她懂了,可他已经走了,她永远也没法重头来过了。
二姐允和回忆她去看望沈从文--
"沈二哥说:'莫走,二姐,你看!'他从鼓鼓囊囊的口袋里掏出一封皱头皱脑的信,又像哭又像笑对我说,'这是三姐(他也尊称我三妹为'三姐')给我的第一封信。'他把信举起来,面色十分羞涩而温柔。我说:'我能看看吗?'沈二哥把信放下来。又像给我又像不给我,把信放在胸前温一下,并没有给我,又把信塞在口袋里,这手抓紧了信再也不出来了。
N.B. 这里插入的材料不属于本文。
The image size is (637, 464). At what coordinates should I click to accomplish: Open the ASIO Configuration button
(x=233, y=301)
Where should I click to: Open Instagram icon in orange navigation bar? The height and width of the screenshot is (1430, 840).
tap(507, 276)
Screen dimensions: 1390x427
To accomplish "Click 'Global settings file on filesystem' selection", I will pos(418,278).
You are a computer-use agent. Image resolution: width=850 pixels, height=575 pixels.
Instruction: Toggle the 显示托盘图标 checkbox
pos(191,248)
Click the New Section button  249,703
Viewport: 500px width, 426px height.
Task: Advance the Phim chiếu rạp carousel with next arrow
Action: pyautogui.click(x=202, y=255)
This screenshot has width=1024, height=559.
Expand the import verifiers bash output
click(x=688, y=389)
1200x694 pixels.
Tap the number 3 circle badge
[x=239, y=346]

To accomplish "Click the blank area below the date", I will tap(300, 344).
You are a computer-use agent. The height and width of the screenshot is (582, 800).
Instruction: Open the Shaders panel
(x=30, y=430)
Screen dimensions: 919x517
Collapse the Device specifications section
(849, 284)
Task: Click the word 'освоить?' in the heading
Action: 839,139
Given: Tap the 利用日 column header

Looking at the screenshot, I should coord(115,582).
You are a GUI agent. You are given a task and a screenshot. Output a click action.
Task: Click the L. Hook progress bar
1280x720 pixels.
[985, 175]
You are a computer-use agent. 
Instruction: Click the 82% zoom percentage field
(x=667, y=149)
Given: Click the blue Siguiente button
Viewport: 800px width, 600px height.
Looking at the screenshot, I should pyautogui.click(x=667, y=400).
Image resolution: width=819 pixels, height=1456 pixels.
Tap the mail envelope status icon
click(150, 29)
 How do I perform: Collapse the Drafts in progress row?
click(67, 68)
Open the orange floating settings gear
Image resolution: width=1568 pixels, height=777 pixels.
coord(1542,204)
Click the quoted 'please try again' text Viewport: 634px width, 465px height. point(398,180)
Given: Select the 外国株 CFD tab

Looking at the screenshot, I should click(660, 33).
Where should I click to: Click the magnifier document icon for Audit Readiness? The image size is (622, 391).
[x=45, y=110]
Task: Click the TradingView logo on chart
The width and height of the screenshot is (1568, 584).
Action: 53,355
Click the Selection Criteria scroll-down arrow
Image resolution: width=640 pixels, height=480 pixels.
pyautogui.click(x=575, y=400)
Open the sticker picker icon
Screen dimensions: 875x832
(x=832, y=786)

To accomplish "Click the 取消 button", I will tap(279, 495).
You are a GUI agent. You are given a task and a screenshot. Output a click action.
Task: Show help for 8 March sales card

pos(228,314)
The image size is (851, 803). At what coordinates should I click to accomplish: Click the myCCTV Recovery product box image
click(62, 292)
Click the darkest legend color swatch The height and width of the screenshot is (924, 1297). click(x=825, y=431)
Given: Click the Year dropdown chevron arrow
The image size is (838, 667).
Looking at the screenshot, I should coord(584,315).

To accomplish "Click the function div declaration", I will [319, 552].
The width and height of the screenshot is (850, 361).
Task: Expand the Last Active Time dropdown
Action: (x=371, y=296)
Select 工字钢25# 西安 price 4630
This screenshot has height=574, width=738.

我想,我真傻,怎么看人家的情书呢,我正望着他好笑。忽然沈二哥说:'三姐的第一封信--第一封。'说着就吸溜吸溜哭起来,快七十岁的老头儿像一个小孩子哭得又伤心又快乐。"
这事过了没多久,沈从文就去世了。
他至死都深爱着张兆和,为她的第一封信哭得又伤心又快乐,为她的一个笑容、一句赞赏"欢喜得要飞到半空中",为她的一次生气、一个抱怨而陷入无穷的苦恼里,甚至想去轻生。
他行过许多地方的桥,看过许多次数的云,喝过许多种类的酒,终于,他还是回到了故乡,归葬在了湘西灵秀的山水里。
他坟地的对面是一片悬崖,崖上蓬勃生长着大丛的虎耳草,《边城》里的翠翠,只有在梦中才能摘到。他爱过的"那个正当年的人",便似那悬崖上的虎耳草,这一生他没有摘到,于是,他将生生世世守望她。